*PROBLEM DESCRIPTION*: Where does the word "chevron" occur in the entries below? Copy every line that has it.

^^^^^^^^

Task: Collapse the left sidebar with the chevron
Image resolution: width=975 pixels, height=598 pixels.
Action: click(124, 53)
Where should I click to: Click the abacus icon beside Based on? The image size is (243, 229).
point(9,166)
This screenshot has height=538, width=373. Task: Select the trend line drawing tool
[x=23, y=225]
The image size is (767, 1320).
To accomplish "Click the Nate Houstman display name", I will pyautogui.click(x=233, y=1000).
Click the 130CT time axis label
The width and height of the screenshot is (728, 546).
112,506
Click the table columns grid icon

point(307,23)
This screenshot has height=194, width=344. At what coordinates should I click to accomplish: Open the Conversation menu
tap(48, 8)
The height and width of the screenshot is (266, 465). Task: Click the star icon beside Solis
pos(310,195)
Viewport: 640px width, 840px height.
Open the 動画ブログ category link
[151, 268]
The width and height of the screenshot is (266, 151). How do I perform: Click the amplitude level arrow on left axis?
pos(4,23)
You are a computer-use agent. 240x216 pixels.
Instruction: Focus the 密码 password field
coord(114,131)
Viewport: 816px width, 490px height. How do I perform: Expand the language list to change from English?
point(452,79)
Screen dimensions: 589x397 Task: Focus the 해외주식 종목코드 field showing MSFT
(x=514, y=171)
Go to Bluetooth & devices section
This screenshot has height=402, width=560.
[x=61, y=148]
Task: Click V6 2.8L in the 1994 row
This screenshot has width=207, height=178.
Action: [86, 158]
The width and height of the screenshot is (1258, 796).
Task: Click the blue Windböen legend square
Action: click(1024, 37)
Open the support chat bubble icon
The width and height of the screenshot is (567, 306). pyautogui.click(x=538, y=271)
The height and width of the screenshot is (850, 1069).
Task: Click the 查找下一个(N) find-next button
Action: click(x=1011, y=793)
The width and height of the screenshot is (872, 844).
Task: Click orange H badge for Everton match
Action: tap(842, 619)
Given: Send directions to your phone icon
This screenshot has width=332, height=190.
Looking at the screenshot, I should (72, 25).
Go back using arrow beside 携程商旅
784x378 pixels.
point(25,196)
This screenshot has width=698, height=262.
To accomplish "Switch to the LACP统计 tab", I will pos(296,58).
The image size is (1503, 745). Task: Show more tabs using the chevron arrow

^^^^^^^^

*ANSWER BOX*:
Task: Collapse the left sidebar with the chevron
The image size is (1503, 745). Task: Show more tabs using the chevron arrow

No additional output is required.